Well, should we? If you asked me this question, I would ask who made you the arbiter of what people “should do?” There is an unreasonable fear about “fast and convenient” foods. I’ve seen it expressed that if you don’t cook everything from scratch, etc. you risk “poisoning your family.” There is, in fact, a few well-known people making a lot of money from this premise, with dire warnings about food toxins, and the promise of quick and easy ways to feed your family and keep them healthy and toxin free.
You can use fresh wholesome ingredients to make quick easy meals at home. Can you do it in 15 minutes? Not if you count the preparation. This includes washing vegetables, chopping, and any prep that must be done in advance of the actual cooking. It certainly doesn’t include the shopping. Taco night takes me way more time than I would like. And tacos are simple food.
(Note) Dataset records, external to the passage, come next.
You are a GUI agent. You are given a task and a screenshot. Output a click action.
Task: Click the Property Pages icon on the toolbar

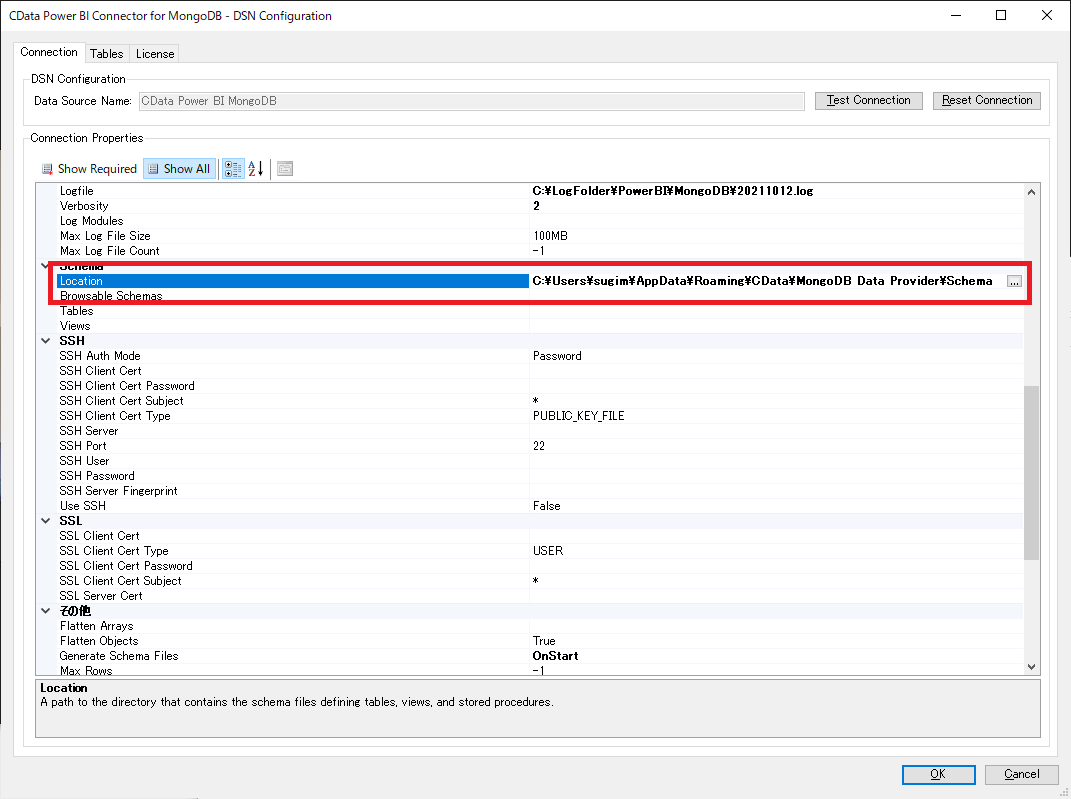(x=285, y=169)
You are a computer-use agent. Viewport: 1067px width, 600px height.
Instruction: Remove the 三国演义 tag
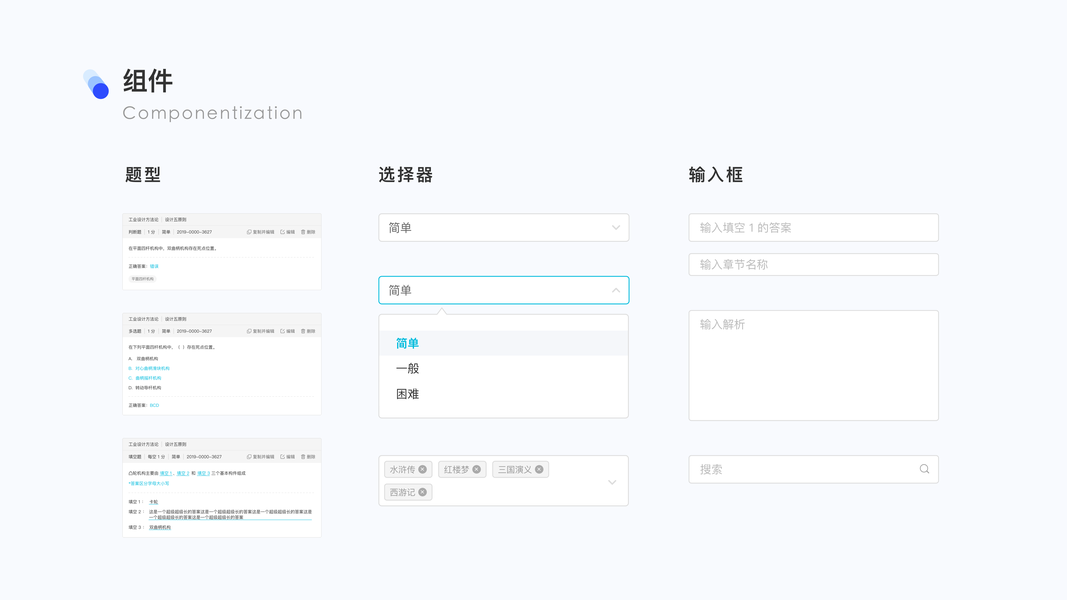539,469
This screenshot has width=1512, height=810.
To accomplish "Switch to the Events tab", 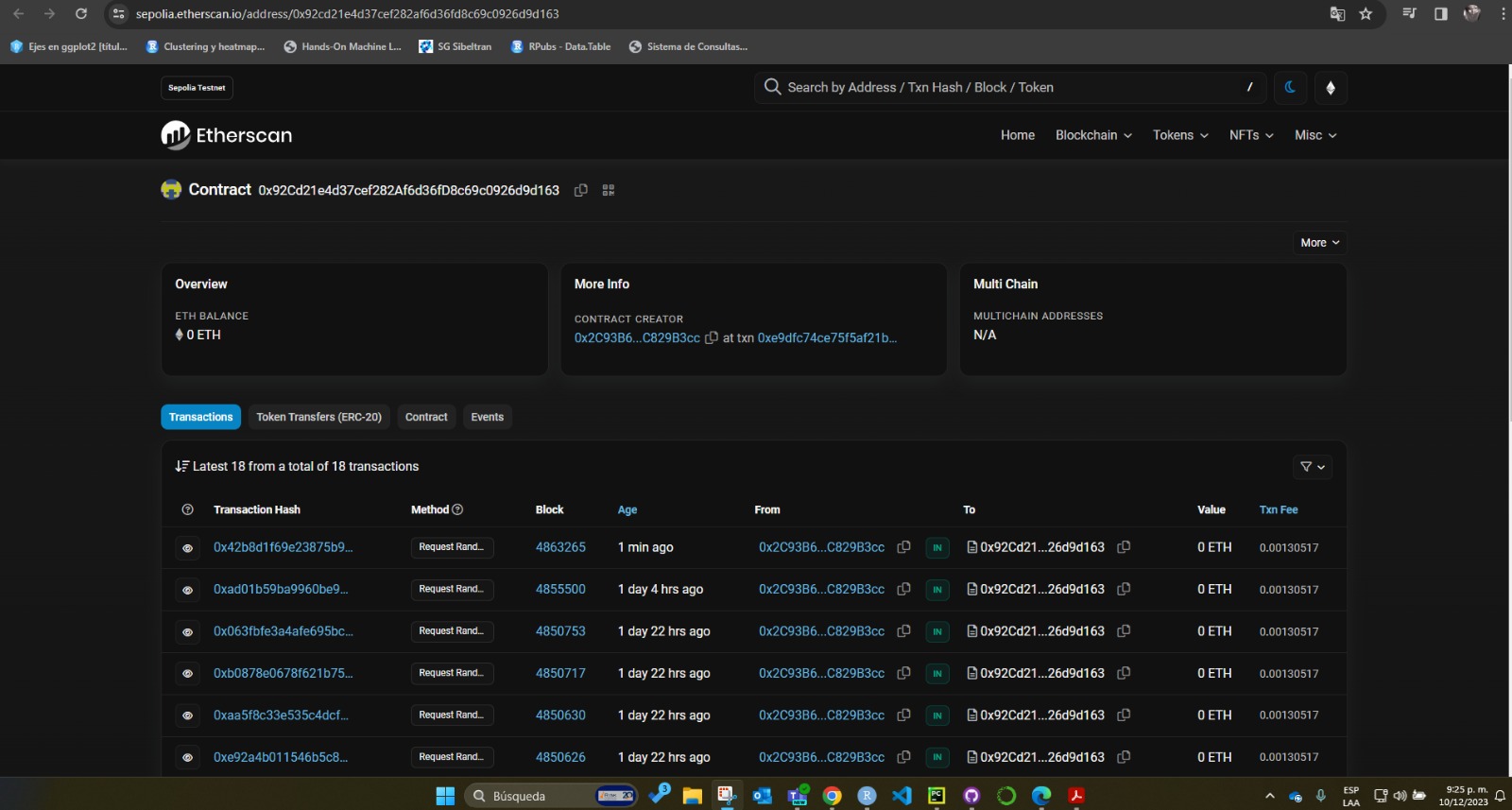I will 487,417.
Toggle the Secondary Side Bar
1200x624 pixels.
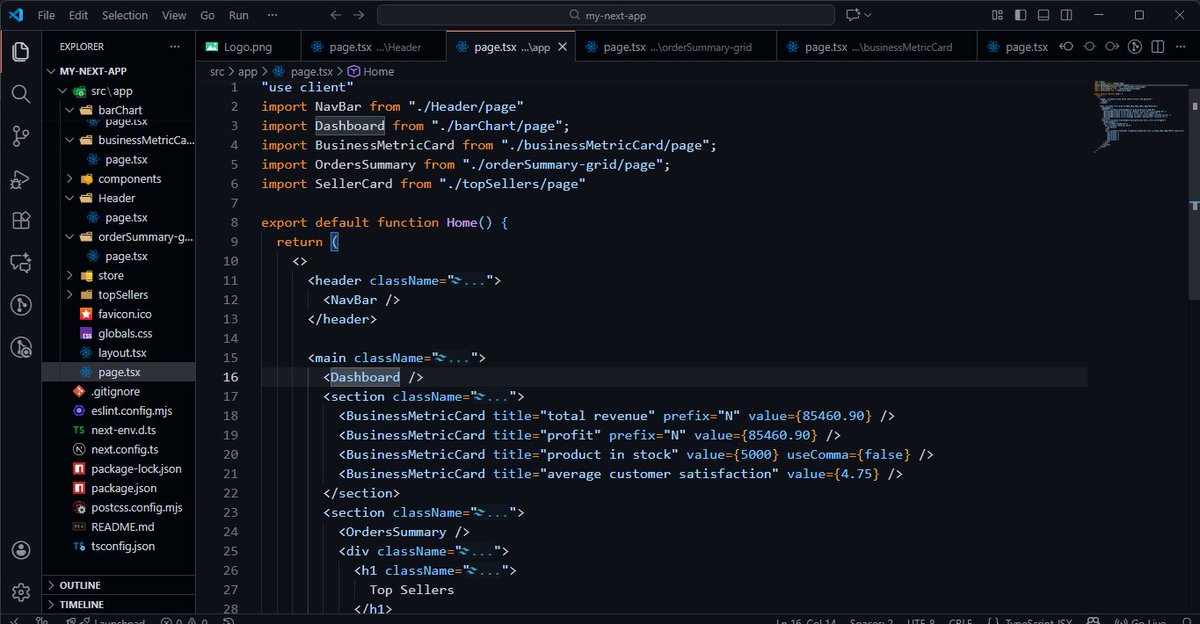pos(1064,14)
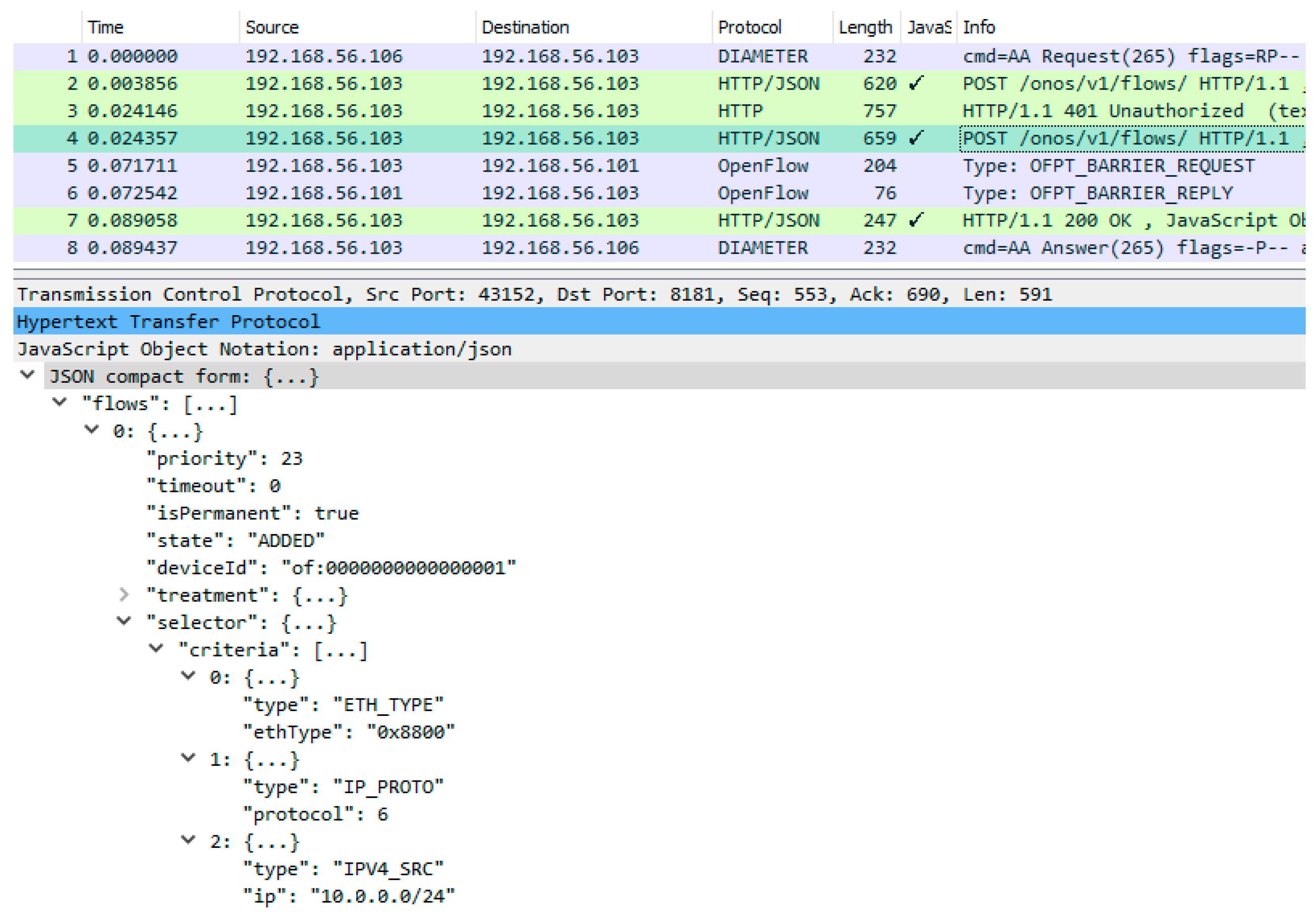The width and height of the screenshot is (1316, 922).
Task: Collapse the "criteria" array node
Action: coord(156,649)
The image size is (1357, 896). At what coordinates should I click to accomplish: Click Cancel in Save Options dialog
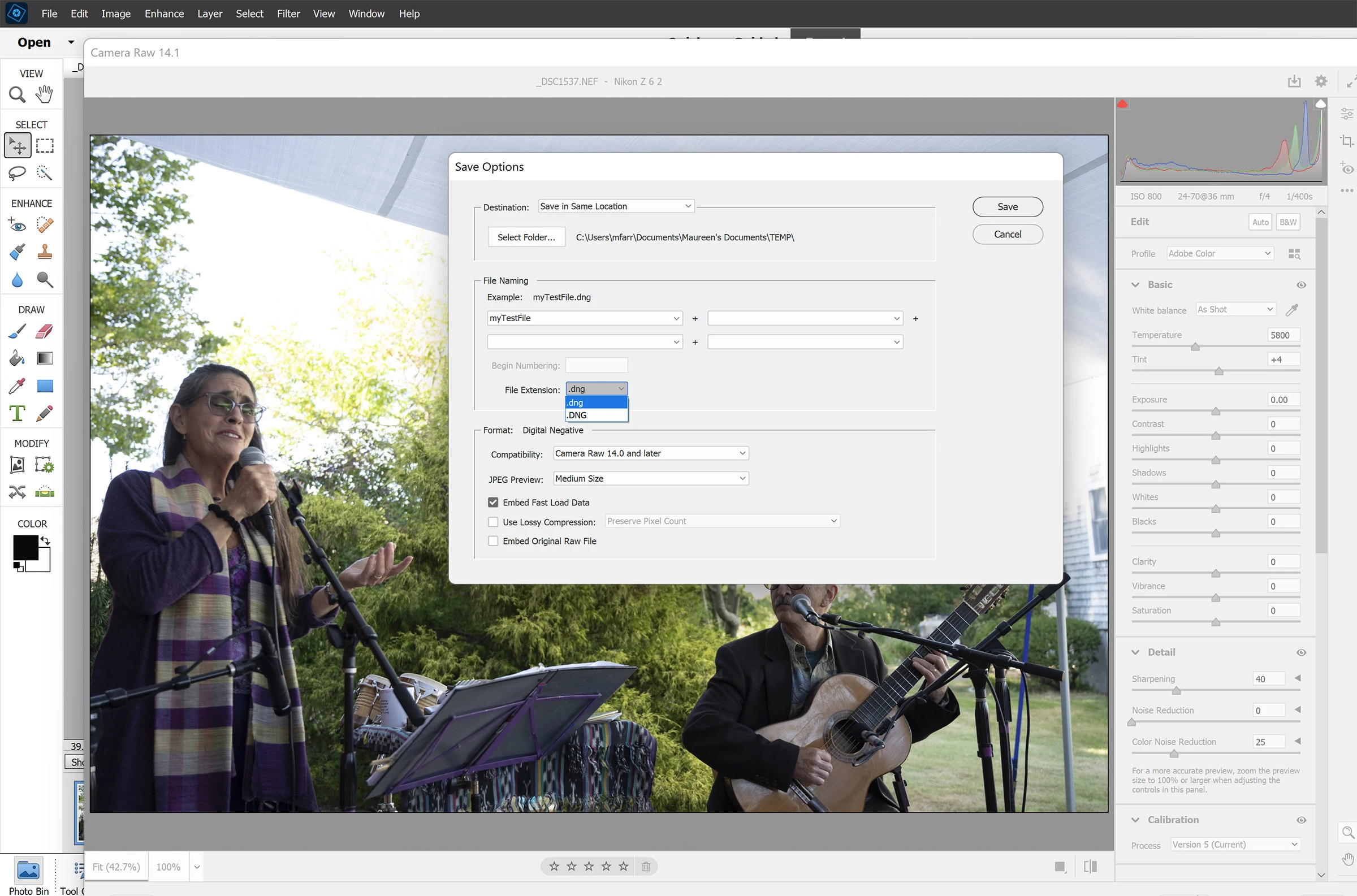point(1008,234)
Have you ever really sat down and thought about how much of your time is spent finding, acquiring, and preparing food, if not just buying it? Even in these modern times, we spend a good portion of each day on matters of food. If your desire is to save time, though, while expecting to turn out restaurant-quality gourmet meals, it may be a pipe-dream. If you added all the time that is actually taken to turn out a restaurant dish, it is much longer than the cooking time. You don’t have any kitchen staff preparing your mise-en-place, etc.
You must be the decider when it comes to how much time and effort you want to put into cooking. But don’t let a profit-driven industry shame you into thinking you are harming your family because cooking dinner is only one task in a dozen you have to get through before you can finally settle down and get some ‘me’ time, all before a few hours of sleep and a brand new work day.